Humans are naturally optimistic. That might sound untrue, and yet it’s well-documented in psychology and, as is the focus of this post, in public sector commissioning.
Take this high-information world in which we live. You often hear phrases such as “it’s just all so doom and gloom” when discussing the news, social media or current events. Generally, people attribute that doom and gloom to the information reaching our phones and TVs – war has broken out again, disease is spreading, the latest economic growth figures are released and on and on it goes. If only we lived in a low-information world we could live in ignorant bliss. And this is precisely the underpinning of optimism bias – far from perfectly rational economic agents we are, as a species, rather prone to assuming the best of things when we have imperfect information. Reality is often not quite so rosy.

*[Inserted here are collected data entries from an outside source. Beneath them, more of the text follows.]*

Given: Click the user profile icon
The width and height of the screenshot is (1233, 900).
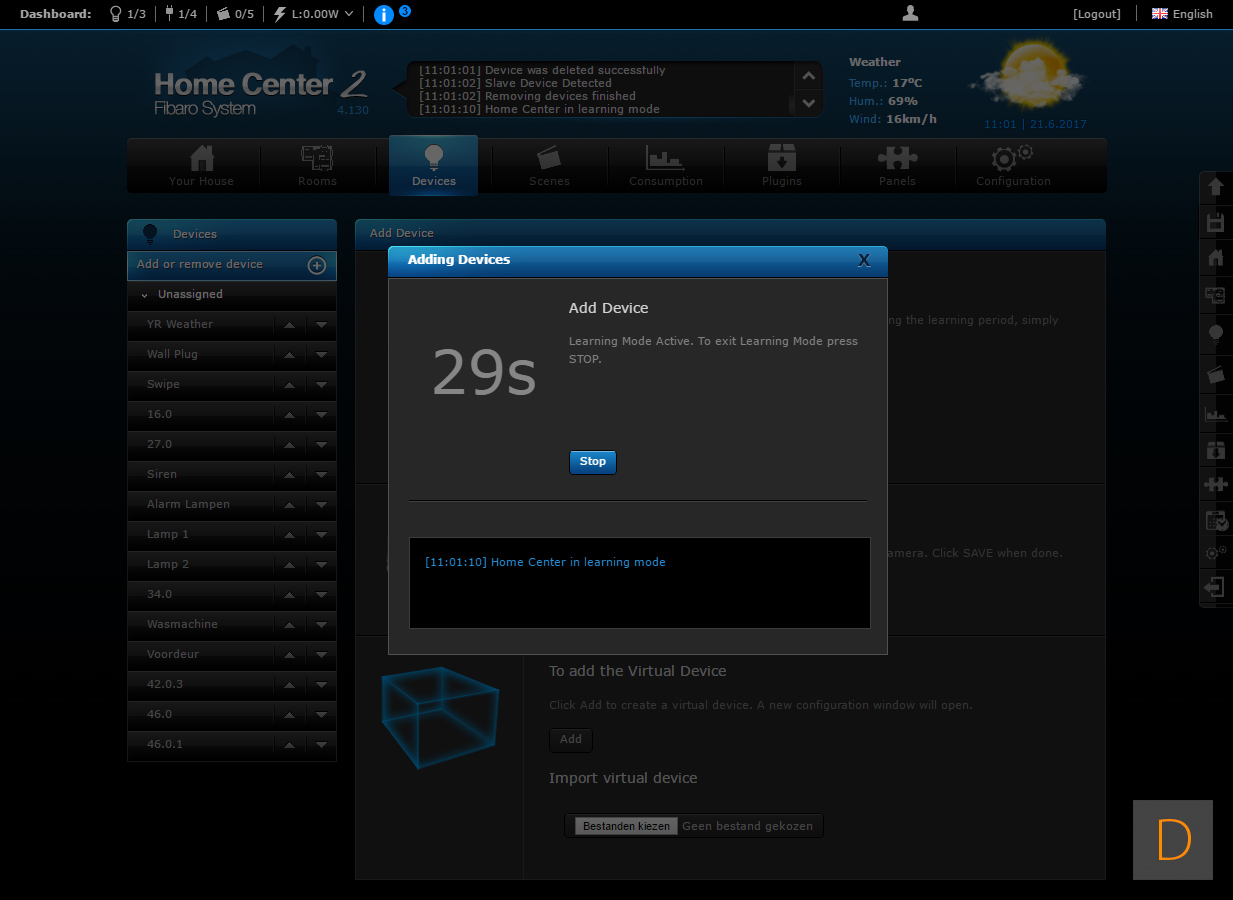Looking at the screenshot, I should 910,13.
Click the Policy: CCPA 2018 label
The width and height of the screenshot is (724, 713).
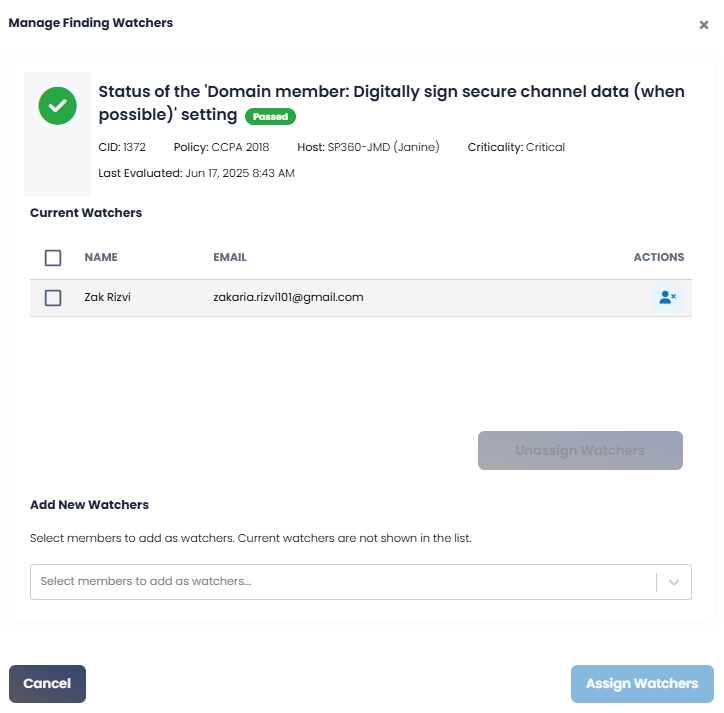(221, 147)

The theory behind optimism bias is simply that when we do not have quality information about something, we tend to overestimate the positives and opportunities and downplay the negatives and risks. In economic studies, when examining the merits of, most commonly, government projects that will cost taxpayers huge sums of money, that optimism can mean poor project outcomes, overrunning and overspending.

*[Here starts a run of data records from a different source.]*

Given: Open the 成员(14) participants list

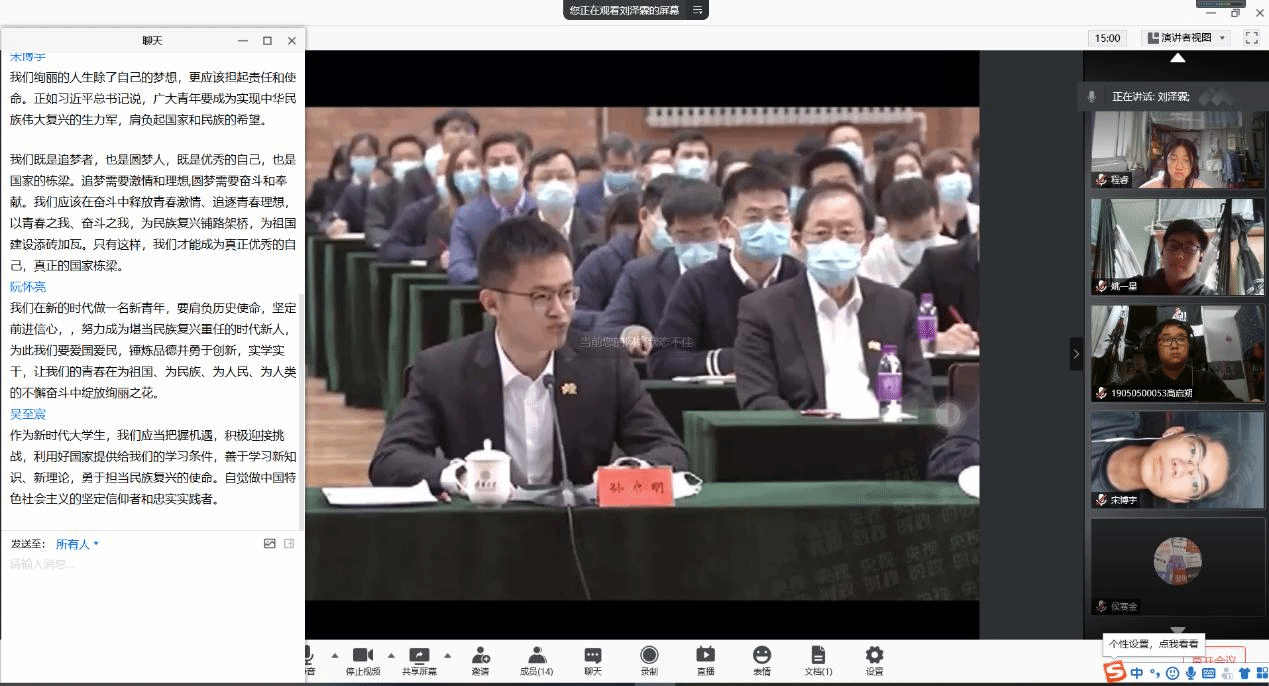Looking at the screenshot, I should click(x=537, y=660).
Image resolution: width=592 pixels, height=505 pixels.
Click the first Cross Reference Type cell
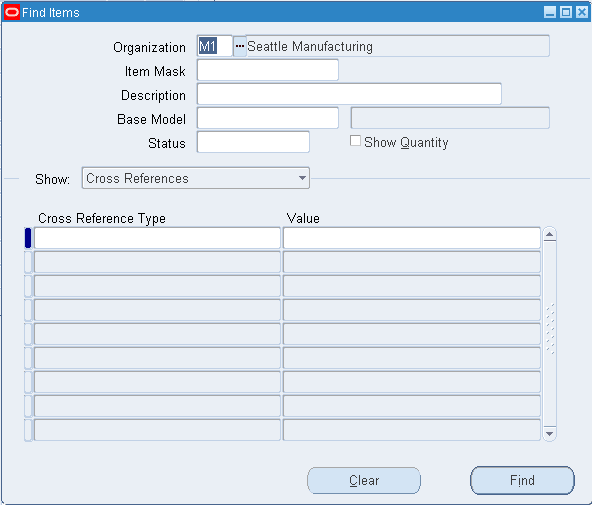click(157, 238)
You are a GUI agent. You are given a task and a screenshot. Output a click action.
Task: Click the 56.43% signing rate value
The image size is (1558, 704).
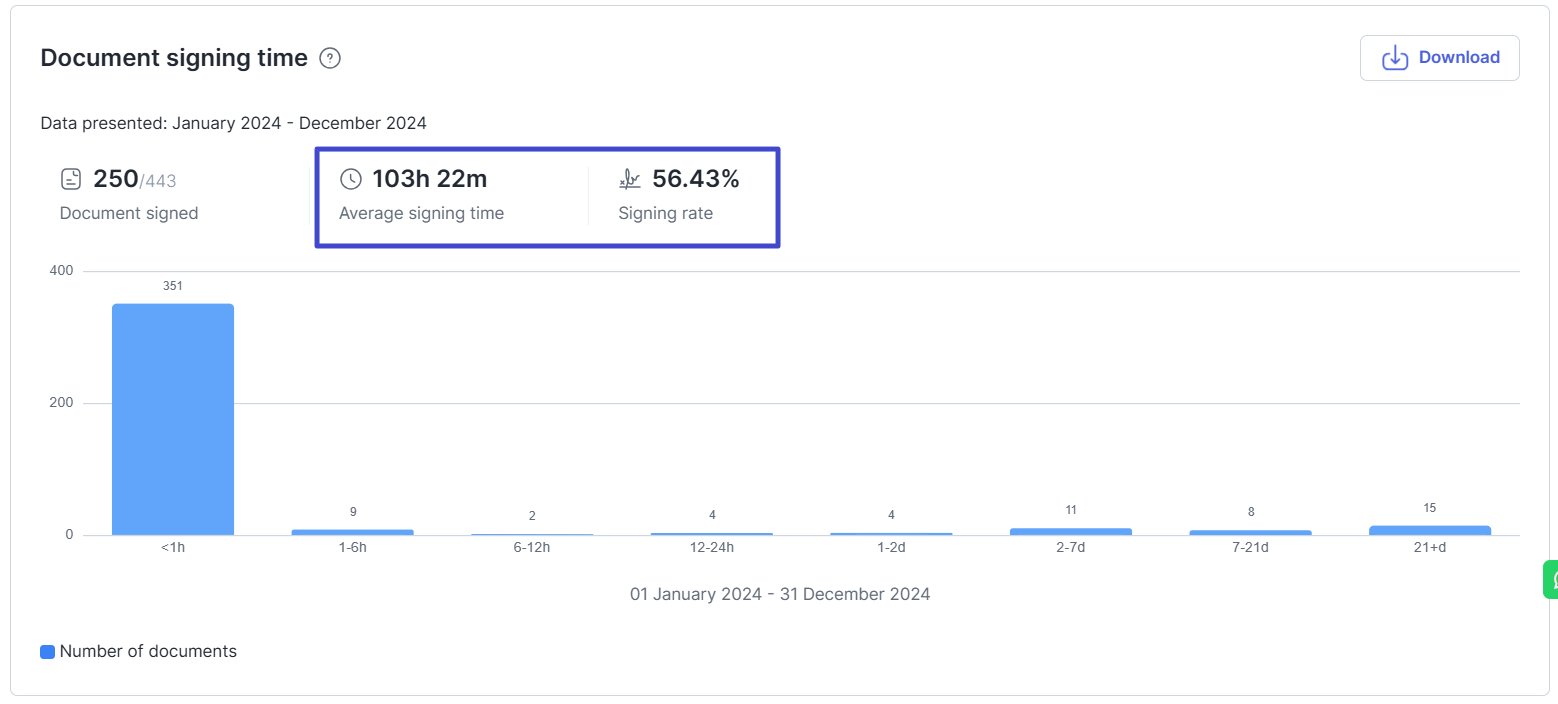point(695,180)
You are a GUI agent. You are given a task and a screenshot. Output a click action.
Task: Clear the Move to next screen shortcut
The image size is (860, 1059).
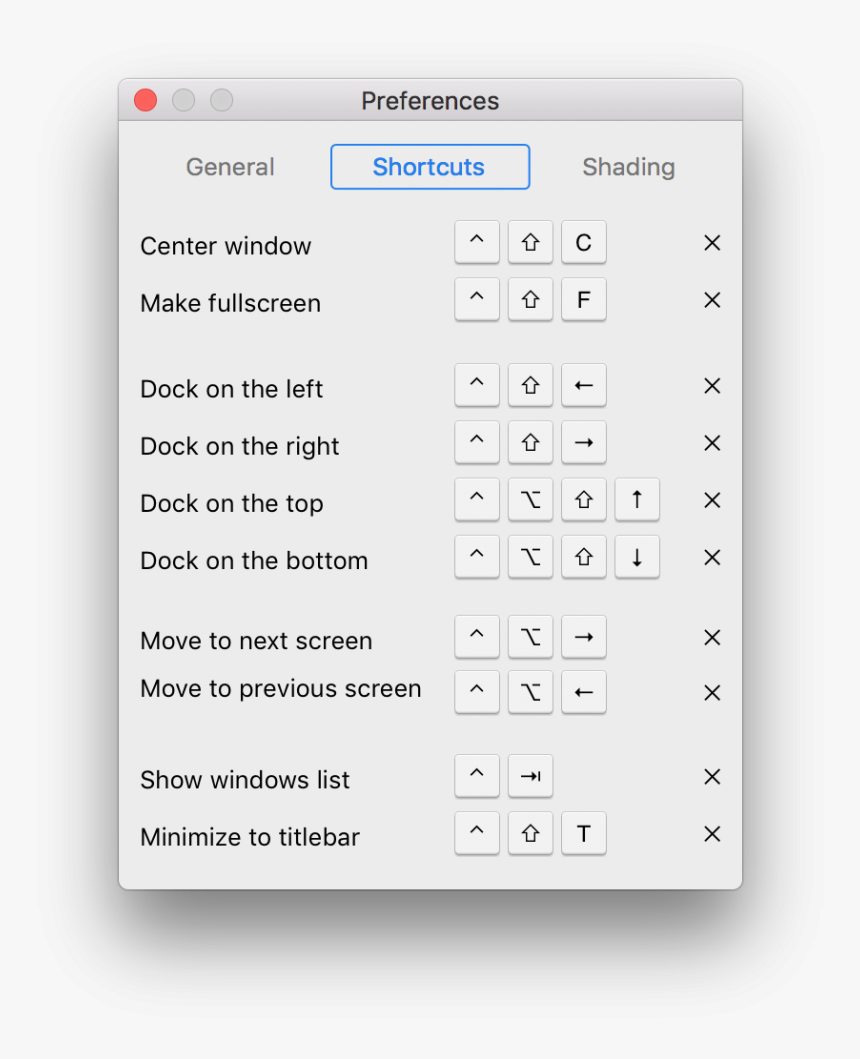point(712,637)
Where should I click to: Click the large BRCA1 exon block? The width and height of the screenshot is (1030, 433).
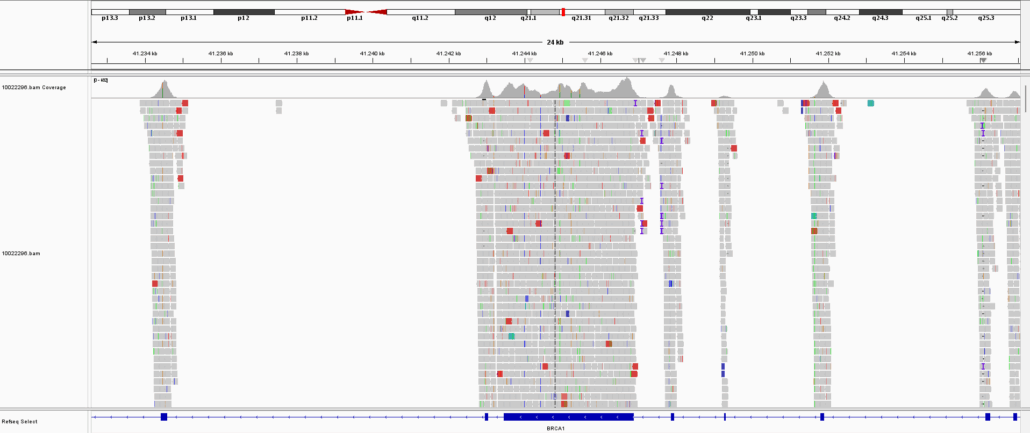click(568, 416)
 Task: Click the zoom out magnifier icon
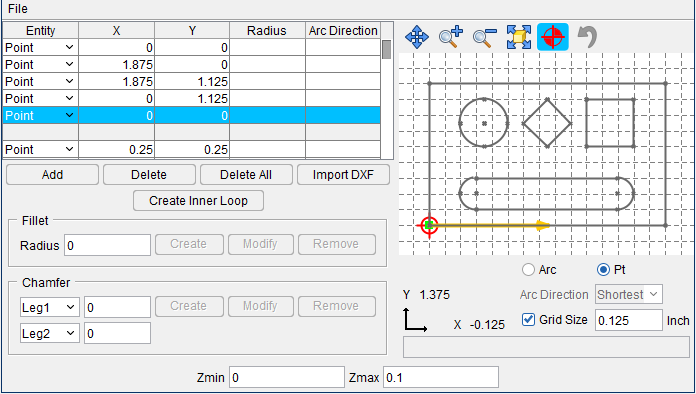485,37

So, how do we account for this and ensure we are providing strong, realistic estimates for commissioners?
As economists, we want to separate out the bias so we are left with realistic central estimates – easier said than done. Let’s start with some factors that optimism bias typically depends upon:
When conducting a study, a number of sources of bias can be eliminated in the design. That is, however, not always possible when the resources are not available to conduct new or comprehensive studies.
Where these factors can’t be corrected, we must have a framework to deduce the appropriate optimism bias correction. We have two things we can rely upon – one, we can grade the confidence that we have in our estimates according to the presence of the limitations illustrated above. Secondly, we are fortunate to be able to rely upon guidance produced by HM Treasury (the ‘Green Book’) which provides estimates, grounded in historical empirical data, on optimism bias ranges for different types of projects across the public sector.
When conducting economic analyses, we have to think about the purpose of the analysis that we are conducting. At Unity Insights, we produce our economic analyses to support commissioners across health and social care to make investment decisions, which also helps innovators as the results are aimed towards the audience that they need to convince. In essence, we help to build the business and the economic case for investment.
Public sector commissioning demands value for money. As a result, commissioners want to ensure that they invest only in projects that have a high probability of generating a positive return on investment. The most straightforward way to ensure this is to be prudent with your estimates – when uncertain, err on the side of underestimating the benefits while being particularly aware of the upside risk to costs. If a project or innovation still generates a positive return on investment with a prudent approach, you can have much greater certainty in the case for investment. Optimism bias is a particularly useful tool to ensure prudency, build a stronger business case, and give confidence to commissioners.
The public sector focused approach differs from the purposes of academia, for example, where understanding the true intervention effect is key. Optimism bias is also reduced by practitioners when the evidence is stronger through more rigorous real-world data.
Sensitivity analysis and costed risks are other methods to manage uncertainty in our economic estimates, but the former does not correct for bias (merely demonstrating the distribution of uncertainty on either side of our central estimates) and the latter often relies upon data which might not be readily available.
To summarise, tackling optimism bias in economic analyses is crucial for building trust and credibility with stakeholders. By carefully addressing this bias, we make our forecasts more reliable and give decision-makers realistic, practical insights. This thorough approach helps the public sector, including the NHS, to make wise investment choices, protect public funds, and maximize benefits for society. At Unity Insights, our dedication to delivering accurate, bias-free analyses is central to our goal of driving meaningful, value-driven change in health and social care.